A outra assertiva de Marx, sobre a coalizão de classes em
torno das duas classes fundamentais, continua válida, mas também se tornou mais
complexa. E isso tem a ver com o desenvolvimento capitalista e a alteração na
composição e divisão de classes já aludidas anteriormente. A coalizão de
classes em torno da burguesia ocorre, embora haja setores de algumas classes
sociais que buscam se autonomizar e, assim, parecem ficar ao lado da outra coalizão,
que seria em torno do proletariado. A burguesia, devido ao seu poder financeiro
e domínio sobre o aparato estatal, transformou a burocracia e a
intelectualidade em suas classes auxiliares. A posição e função na divisão
social do trabalho destas duas classes apontam para a reprodução das relações
de produção capitalistas, uma através do controle social e outra através da
produção cultural. É por isso que alguns setores dessas classes possuem altos
salários, tal como já alertava, desde o final do século 19, Makhaïsky (1981)[7].

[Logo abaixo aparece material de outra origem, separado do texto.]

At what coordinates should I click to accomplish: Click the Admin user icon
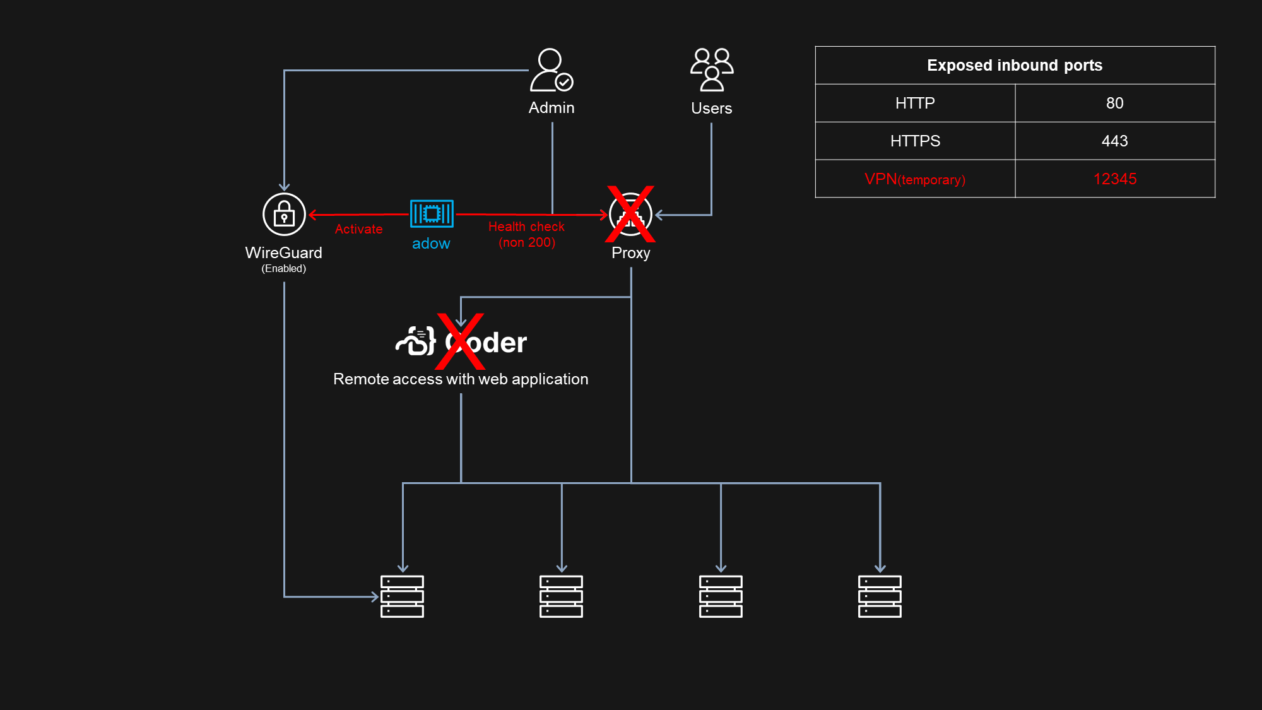pyautogui.click(x=551, y=70)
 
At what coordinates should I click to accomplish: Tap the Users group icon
pyautogui.click(x=712, y=70)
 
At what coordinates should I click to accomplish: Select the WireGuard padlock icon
pyautogui.click(x=284, y=215)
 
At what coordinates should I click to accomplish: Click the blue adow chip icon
pyautogui.click(x=432, y=214)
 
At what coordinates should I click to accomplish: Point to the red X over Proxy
pyautogui.click(x=630, y=214)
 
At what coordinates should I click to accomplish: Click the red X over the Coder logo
pyautogui.click(x=460, y=341)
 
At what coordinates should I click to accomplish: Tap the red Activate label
pyautogui.click(x=358, y=229)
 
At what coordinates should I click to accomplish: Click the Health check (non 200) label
pyautogui.click(x=526, y=234)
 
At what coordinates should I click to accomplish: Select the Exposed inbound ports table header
pyautogui.click(x=1015, y=65)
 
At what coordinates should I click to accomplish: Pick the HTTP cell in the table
pyautogui.click(x=915, y=103)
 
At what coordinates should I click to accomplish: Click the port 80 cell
pyautogui.click(x=1115, y=103)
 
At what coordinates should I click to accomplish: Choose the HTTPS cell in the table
pyautogui.click(x=915, y=141)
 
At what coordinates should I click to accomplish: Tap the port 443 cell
pyautogui.click(x=1115, y=141)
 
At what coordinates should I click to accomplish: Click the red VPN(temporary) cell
pyautogui.click(x=915, y=179)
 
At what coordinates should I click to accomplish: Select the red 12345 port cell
pyautogui.click(x=1115, y=179)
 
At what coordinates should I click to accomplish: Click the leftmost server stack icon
pyautogui.click(x=402, y=596)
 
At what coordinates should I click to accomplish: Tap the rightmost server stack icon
pyautogui.click(x=880, y=596)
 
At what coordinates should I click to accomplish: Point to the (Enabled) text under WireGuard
pyautogui.click(x=284, y=268)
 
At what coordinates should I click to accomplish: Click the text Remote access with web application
pyautogui.click(x=461, y=379)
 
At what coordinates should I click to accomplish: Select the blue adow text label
pyautogui.click(x=431, y=244)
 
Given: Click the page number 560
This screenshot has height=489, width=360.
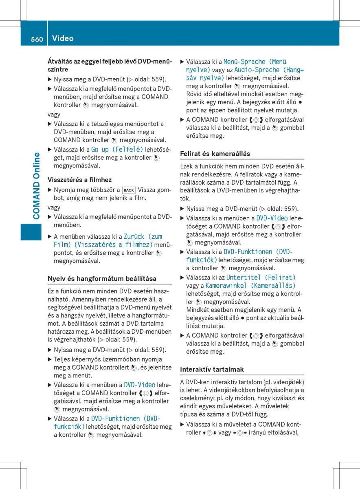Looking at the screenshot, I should pyautogui.click(x=37, y=39).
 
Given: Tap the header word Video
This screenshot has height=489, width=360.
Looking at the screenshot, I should pyautogui.click(x=63, y=38).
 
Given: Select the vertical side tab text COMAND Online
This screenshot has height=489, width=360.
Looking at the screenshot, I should pyautogui.click(x=37, y=185).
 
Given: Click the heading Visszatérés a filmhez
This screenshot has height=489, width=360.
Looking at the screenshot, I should pyautogui.click(x=79, y=180).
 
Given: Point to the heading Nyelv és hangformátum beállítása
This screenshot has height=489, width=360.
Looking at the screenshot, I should pyautogui.click(x=102, y=279).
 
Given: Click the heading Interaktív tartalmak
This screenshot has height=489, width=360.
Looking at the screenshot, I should pyautogui.click(x=212, y=369).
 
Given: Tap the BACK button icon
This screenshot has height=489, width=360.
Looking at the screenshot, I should pyautogui.click(x=129, y=190).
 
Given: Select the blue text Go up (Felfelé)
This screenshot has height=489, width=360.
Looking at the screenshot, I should pyautogui.click(x=117, y=149).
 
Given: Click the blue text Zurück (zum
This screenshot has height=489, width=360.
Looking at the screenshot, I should pyautogui.click(x=143, y=236).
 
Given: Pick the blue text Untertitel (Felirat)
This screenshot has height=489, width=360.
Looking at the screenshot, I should pyautogui.click(x=261, y=278).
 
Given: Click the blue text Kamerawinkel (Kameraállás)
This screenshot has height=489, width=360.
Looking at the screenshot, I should pyautogui.click(x=250, y=286).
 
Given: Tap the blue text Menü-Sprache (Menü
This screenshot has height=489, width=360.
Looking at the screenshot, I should pyautogui.click(x=255, y=62).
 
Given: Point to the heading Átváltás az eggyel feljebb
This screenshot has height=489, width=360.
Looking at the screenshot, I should pyautogui.click(x=110, y=62).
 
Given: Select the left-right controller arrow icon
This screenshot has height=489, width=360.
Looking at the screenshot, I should pyautogui.click(x=240, y=432).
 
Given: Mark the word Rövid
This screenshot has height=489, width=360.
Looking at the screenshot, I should pyautogui.click(x=195, y=94).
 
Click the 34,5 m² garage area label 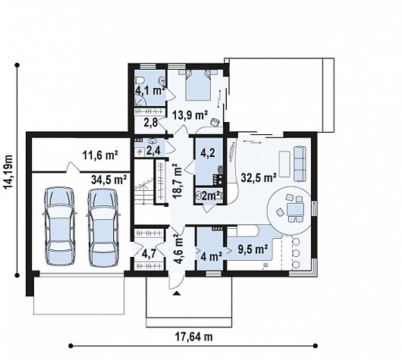[109, 180]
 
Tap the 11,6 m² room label [100, 155]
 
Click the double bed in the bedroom [199, 84]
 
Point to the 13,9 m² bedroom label [190, 115]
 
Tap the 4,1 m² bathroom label [149, 90]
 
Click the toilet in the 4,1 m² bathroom [139, 81]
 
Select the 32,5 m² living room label [259, 177]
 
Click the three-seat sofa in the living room [300, 164]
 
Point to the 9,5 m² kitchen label [253, 249]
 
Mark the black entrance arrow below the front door [177, 293]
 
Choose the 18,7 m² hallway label [177, 182]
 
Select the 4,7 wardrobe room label [149, 254]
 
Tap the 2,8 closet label [150, 123]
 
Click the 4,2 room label [208, 152]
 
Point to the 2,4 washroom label [153, 150]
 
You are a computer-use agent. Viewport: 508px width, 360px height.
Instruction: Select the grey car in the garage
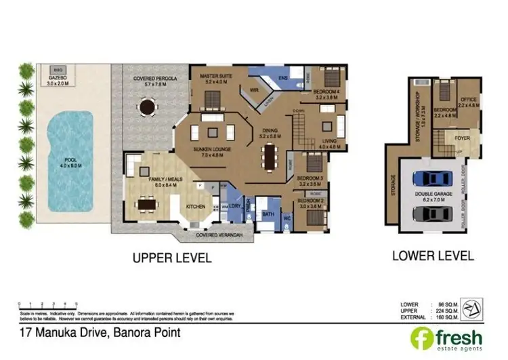click(x=431, y=214)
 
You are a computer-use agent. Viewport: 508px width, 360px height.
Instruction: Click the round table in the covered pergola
click(x=146, y=106)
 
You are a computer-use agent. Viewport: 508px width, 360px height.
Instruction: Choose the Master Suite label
click(x=215, y=77)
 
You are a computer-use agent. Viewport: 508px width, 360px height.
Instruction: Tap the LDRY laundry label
click(x=235, y=205)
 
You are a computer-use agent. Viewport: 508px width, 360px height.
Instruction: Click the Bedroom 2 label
click(x=310, y=201)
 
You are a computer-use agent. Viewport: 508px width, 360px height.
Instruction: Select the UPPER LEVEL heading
click(x=172, y=258)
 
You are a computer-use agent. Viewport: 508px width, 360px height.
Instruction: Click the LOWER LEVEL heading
click(x=433, y=256)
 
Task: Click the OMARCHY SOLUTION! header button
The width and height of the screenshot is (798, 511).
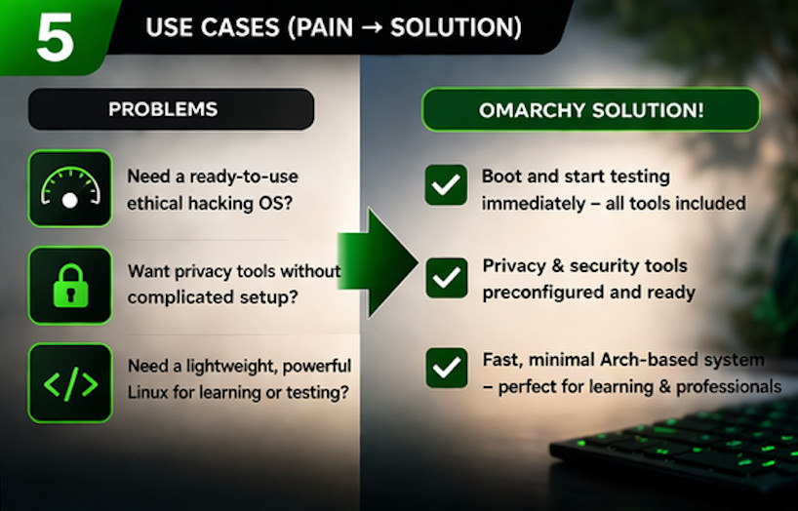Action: point(590,109)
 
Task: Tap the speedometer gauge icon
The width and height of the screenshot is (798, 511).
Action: point(69,188)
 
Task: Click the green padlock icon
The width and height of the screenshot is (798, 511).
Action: point(69,285)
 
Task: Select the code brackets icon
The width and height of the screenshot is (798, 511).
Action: point(69,383)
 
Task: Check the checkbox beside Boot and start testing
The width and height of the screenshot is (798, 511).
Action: point(446,185)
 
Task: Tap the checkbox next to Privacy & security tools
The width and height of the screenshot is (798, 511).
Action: point(447,278)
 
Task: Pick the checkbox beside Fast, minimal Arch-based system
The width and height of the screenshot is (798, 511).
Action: point(447,368)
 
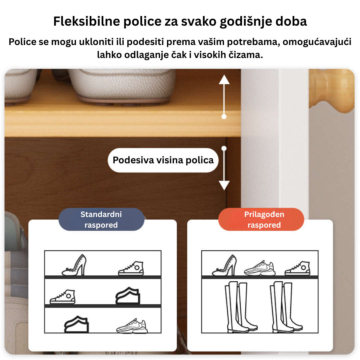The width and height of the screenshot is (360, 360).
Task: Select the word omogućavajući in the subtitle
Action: click(317, 42)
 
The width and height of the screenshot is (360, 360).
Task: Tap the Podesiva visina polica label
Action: click(163, 160)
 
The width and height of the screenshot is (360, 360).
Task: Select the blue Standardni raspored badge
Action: click(101, 219)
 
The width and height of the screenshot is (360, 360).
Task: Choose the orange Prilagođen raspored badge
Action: click(261, 219)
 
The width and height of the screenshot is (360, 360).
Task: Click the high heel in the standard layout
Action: click(74, 265)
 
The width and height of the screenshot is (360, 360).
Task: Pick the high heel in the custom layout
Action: click(224, 265)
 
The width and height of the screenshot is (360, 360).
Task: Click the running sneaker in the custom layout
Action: click(260, 268)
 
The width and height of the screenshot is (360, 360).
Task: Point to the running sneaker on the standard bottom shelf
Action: click(132, 326)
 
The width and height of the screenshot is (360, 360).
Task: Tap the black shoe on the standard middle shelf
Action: click(128, 296)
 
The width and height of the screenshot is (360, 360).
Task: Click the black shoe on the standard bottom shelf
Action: click(76, 324)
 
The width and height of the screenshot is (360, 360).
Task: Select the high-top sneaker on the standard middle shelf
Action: click(62, 297)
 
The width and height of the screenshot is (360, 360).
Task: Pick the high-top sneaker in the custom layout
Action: click(297, 268)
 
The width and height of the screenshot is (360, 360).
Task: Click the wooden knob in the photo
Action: click(332, 91)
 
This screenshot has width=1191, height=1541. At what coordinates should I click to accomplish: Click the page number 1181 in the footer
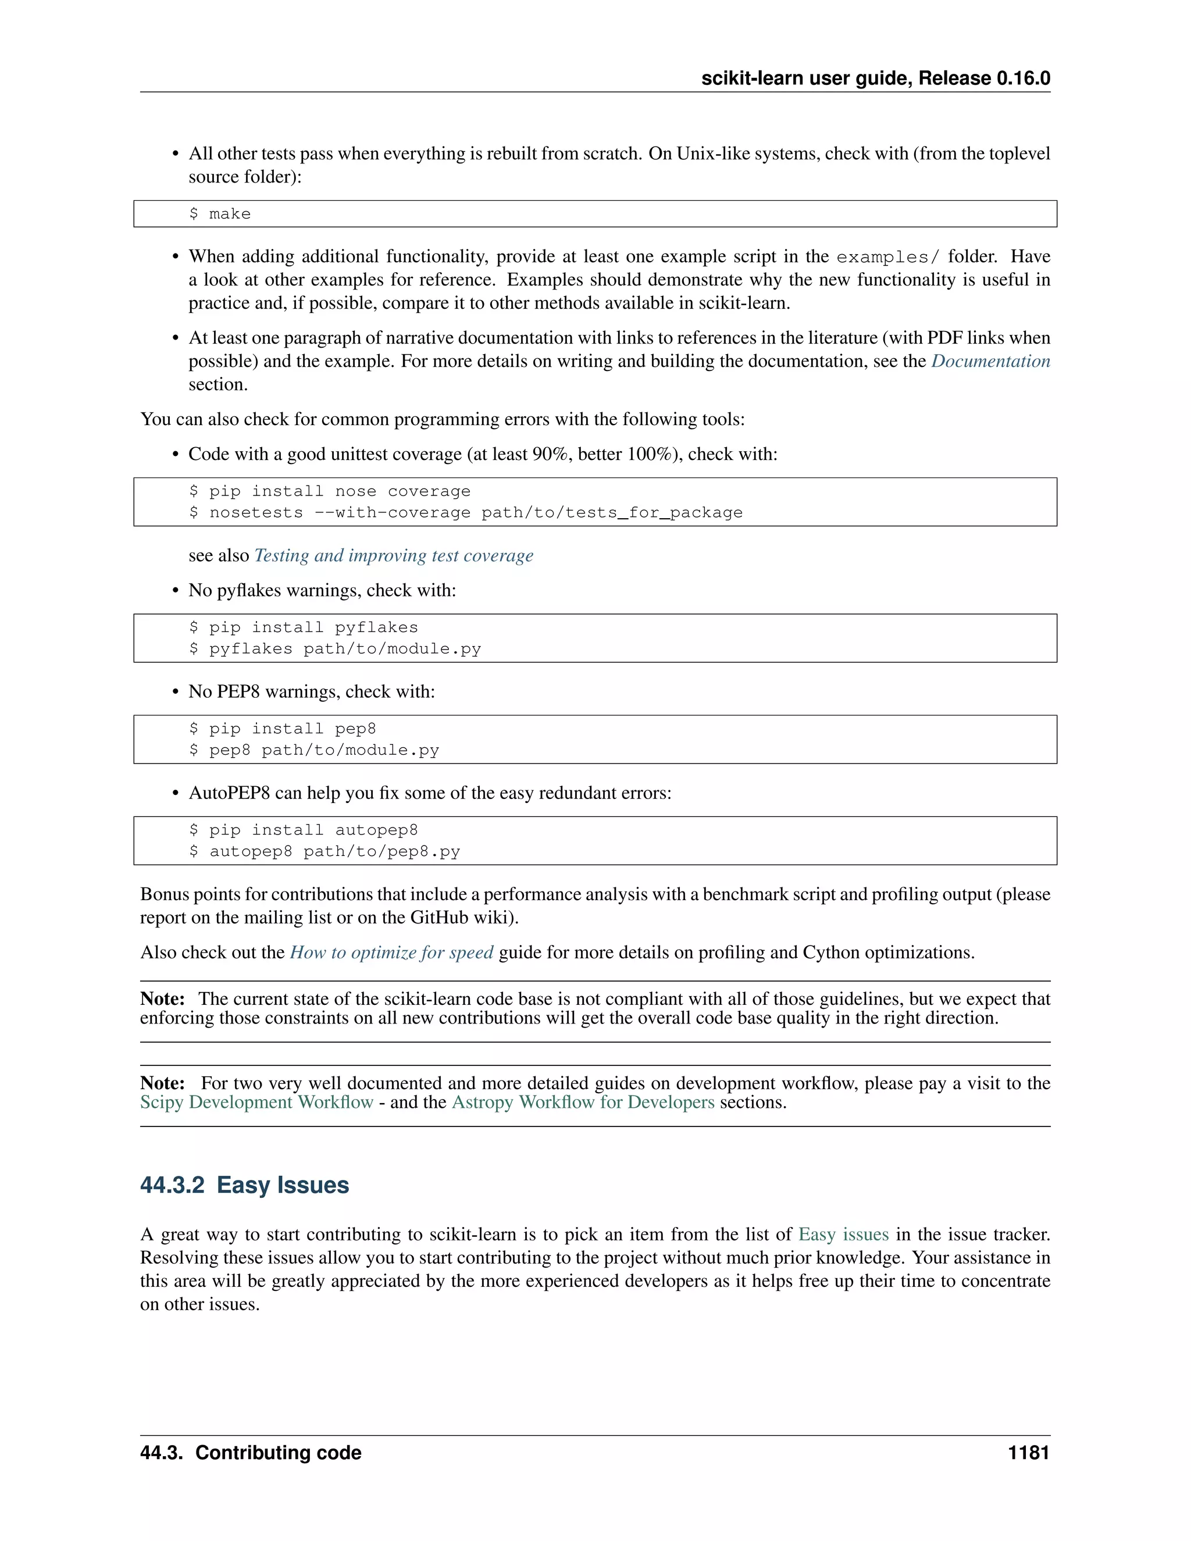1028,1452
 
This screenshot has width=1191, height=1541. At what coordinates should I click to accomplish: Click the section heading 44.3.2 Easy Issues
244,1185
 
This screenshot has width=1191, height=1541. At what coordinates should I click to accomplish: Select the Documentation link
990,361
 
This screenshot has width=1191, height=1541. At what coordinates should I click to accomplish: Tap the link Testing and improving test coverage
393,555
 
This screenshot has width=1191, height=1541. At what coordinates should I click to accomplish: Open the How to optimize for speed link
391,953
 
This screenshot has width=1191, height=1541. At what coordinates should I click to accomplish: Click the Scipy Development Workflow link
256,1102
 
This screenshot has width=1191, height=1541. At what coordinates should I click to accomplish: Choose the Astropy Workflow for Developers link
583,1102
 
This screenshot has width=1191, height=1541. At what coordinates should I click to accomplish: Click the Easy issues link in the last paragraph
843,1234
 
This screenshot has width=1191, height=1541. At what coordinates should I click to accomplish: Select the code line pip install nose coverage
330,491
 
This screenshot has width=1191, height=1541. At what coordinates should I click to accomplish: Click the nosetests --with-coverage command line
466,512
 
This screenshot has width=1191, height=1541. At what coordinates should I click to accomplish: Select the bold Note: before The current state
162,999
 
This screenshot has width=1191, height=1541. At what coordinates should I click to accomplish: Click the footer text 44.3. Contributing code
251,1452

Em 1914, Robert Michels (1982) já alertava para a burocratização dos partidos
social-democratas e a criação de uma “nova camada pequeno-burguesa”, o que, no
fundo, significava nova fração de classe da burocracia. Os estratos inferiores
dessas classes sociais, por sua vez, já não recebem salários tão elevados, e
alguns ficam no nível do proletariado, ou até menos em alguns casos, mas ainda
mantém o vínculo com os valores, interesses, etc., de sua classe de origem.
Porém, uma parte desse setor busca se autonomizar e se afastar da burguesia,
defendendo seus próprios interesses de classe. Mas, e isso complexifica a luta
de classes, alguns pensam e afirmam estar defendendo o proletariado, a
“transformação social”, o “socialismo”, o “povo”, as “classes populares”, etc.
e, no fundo, defendem a tomada de poder e a substituição da burguesia pela
burocracia. A intelectualidade fica a reboque da burocracia nesses casos, pois
são as organizações burocráticas (partidos, sindicatos, Organizações
Não-Governamentais, etc.) que possuem maior força e iniciativa política, apesar
de seu enfraquecimento crescente com o desenvolvimento capitalista.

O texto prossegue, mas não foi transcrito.